Count the lines in the records below that contain the word "Where". Reply with the number only.

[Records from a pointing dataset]
◇ ◇ ◇ ◇ ◇

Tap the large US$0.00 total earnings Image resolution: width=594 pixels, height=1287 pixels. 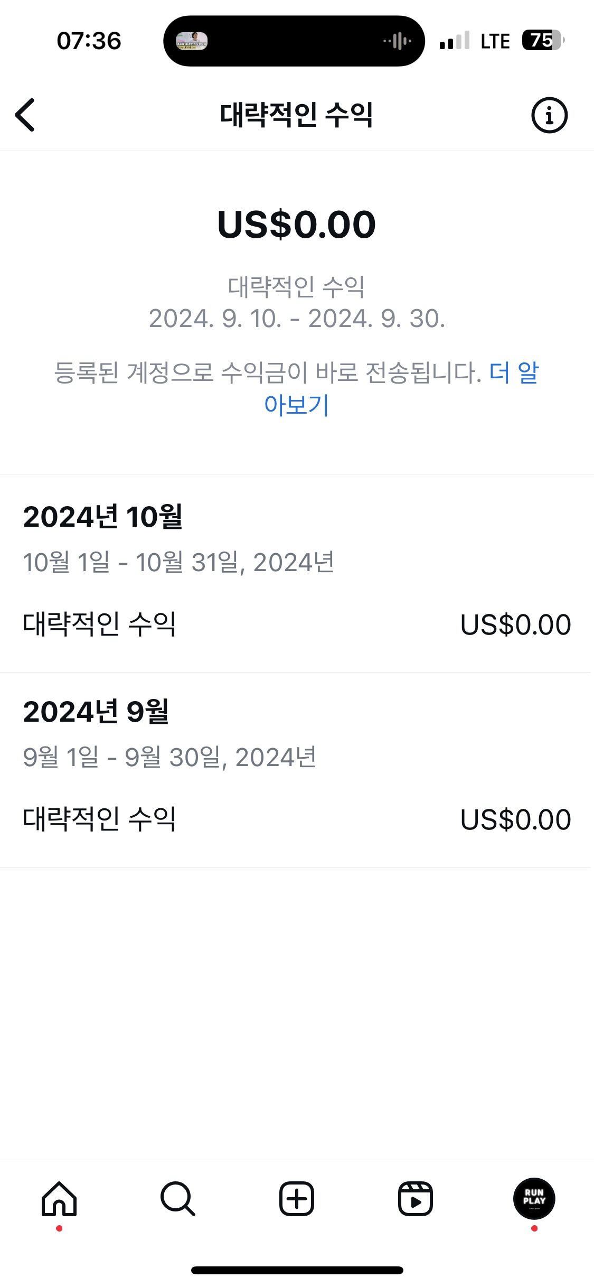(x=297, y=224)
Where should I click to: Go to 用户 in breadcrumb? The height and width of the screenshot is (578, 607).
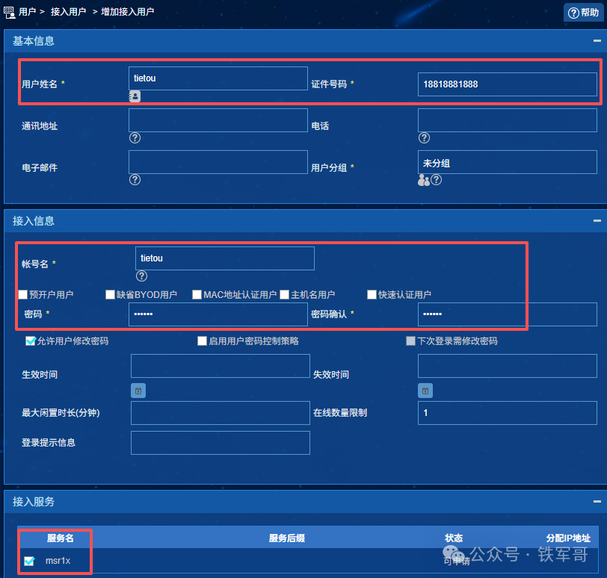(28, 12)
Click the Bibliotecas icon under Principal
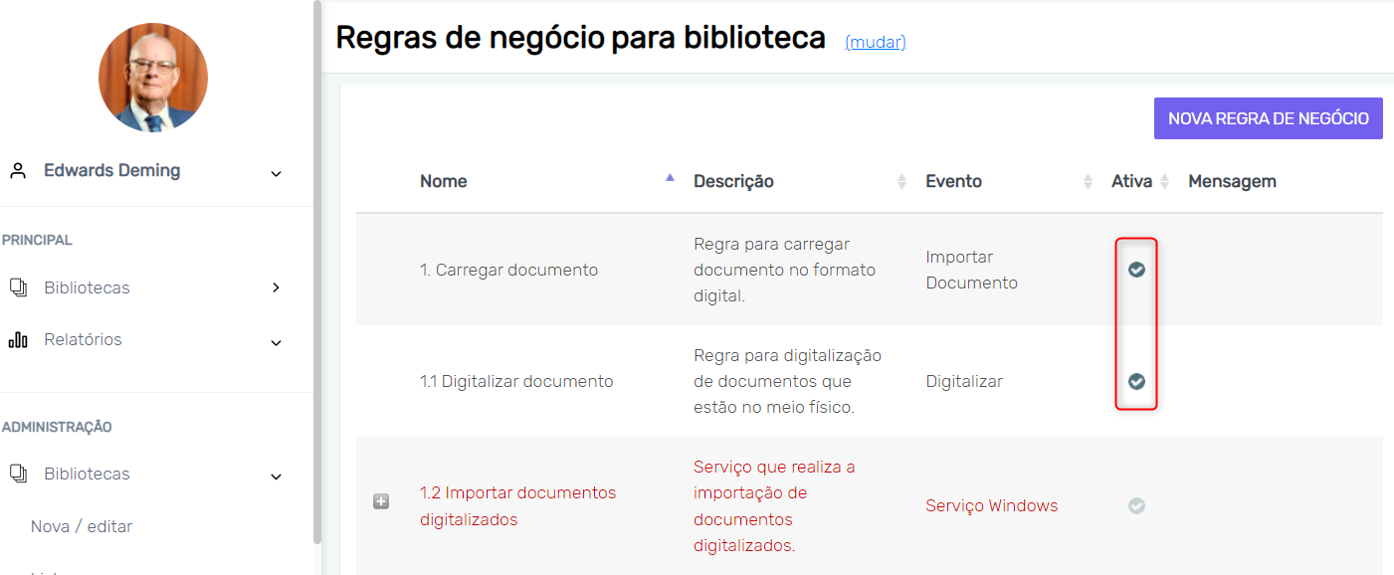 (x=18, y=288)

◇ ◇ ◇ ◇ ◇

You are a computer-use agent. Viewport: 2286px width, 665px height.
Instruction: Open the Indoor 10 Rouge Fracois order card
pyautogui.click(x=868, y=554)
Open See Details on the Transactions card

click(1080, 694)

◇ ◇ ◇ ◇ ◇

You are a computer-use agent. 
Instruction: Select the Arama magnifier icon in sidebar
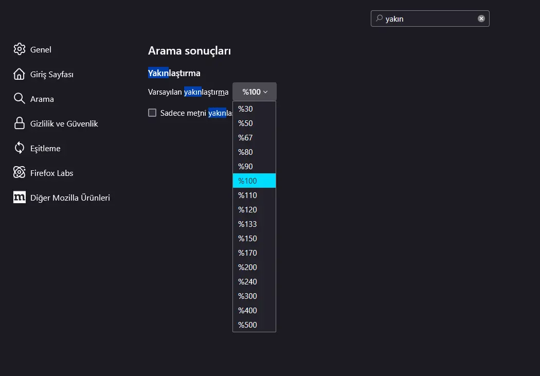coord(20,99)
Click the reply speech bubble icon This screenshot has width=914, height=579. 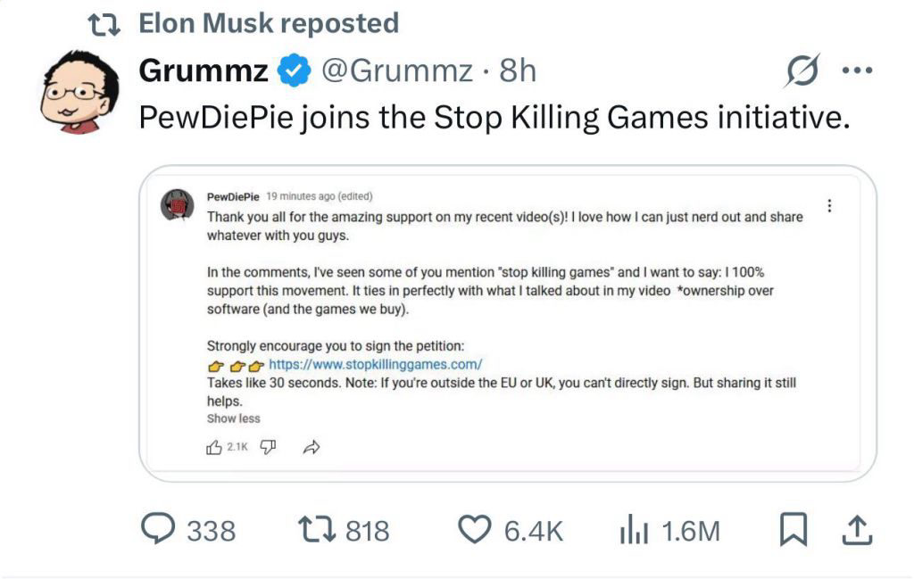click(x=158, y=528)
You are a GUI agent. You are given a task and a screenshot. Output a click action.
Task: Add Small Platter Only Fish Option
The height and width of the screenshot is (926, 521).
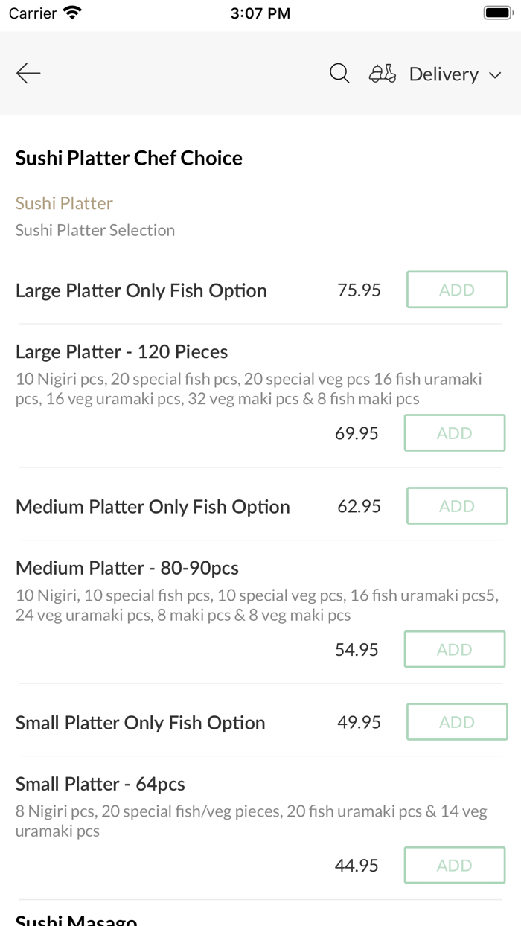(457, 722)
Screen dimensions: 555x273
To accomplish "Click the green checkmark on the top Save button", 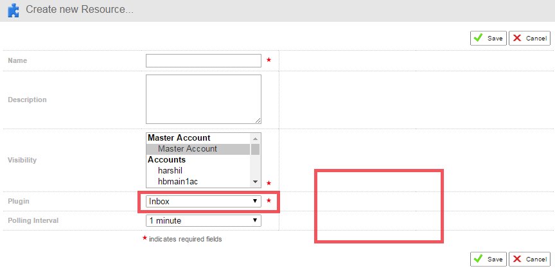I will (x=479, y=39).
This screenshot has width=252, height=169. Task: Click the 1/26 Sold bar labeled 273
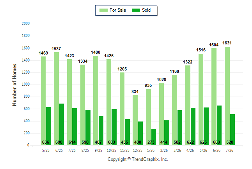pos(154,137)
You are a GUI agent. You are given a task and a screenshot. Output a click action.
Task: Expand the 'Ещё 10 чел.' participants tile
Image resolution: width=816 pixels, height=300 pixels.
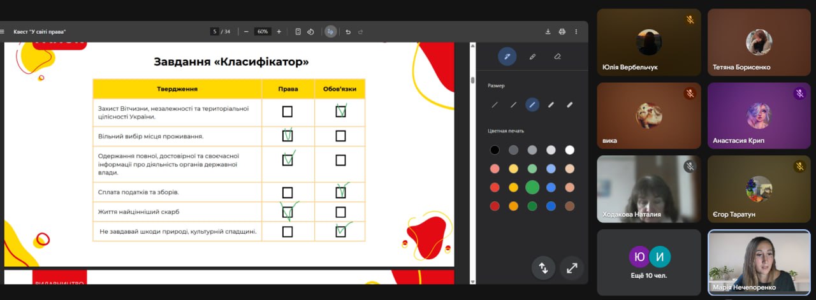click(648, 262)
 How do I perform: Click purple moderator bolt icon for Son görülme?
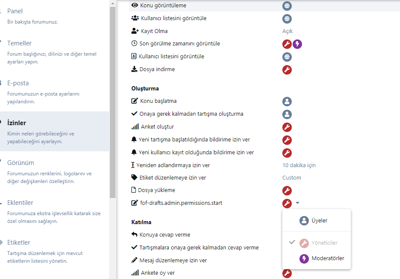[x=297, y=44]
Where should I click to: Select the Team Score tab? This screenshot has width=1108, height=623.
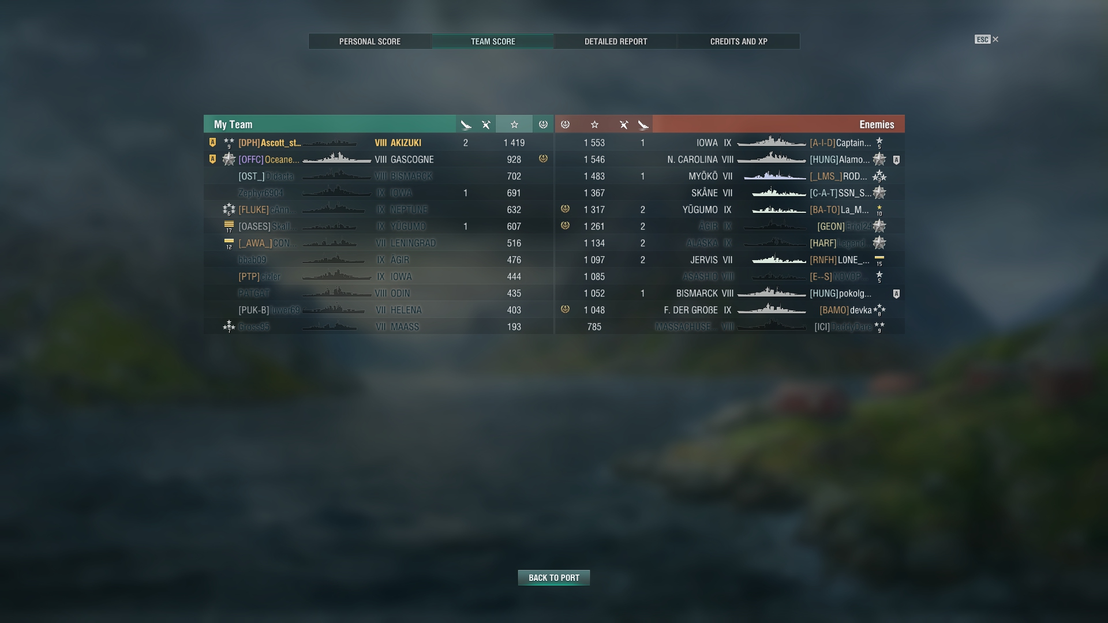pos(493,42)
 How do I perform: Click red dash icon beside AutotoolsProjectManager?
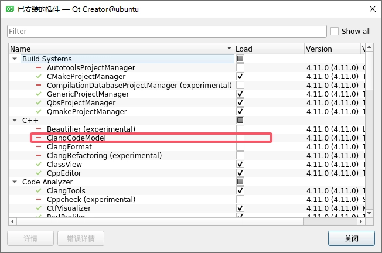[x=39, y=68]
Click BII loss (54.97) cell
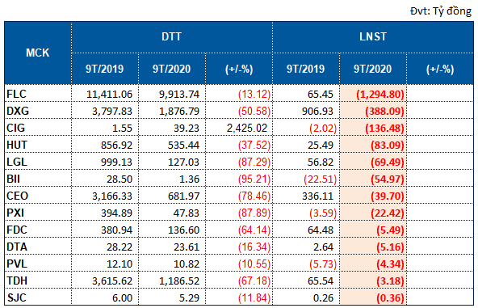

◇ ◇ ◇ ◇ ◇

### Task response
2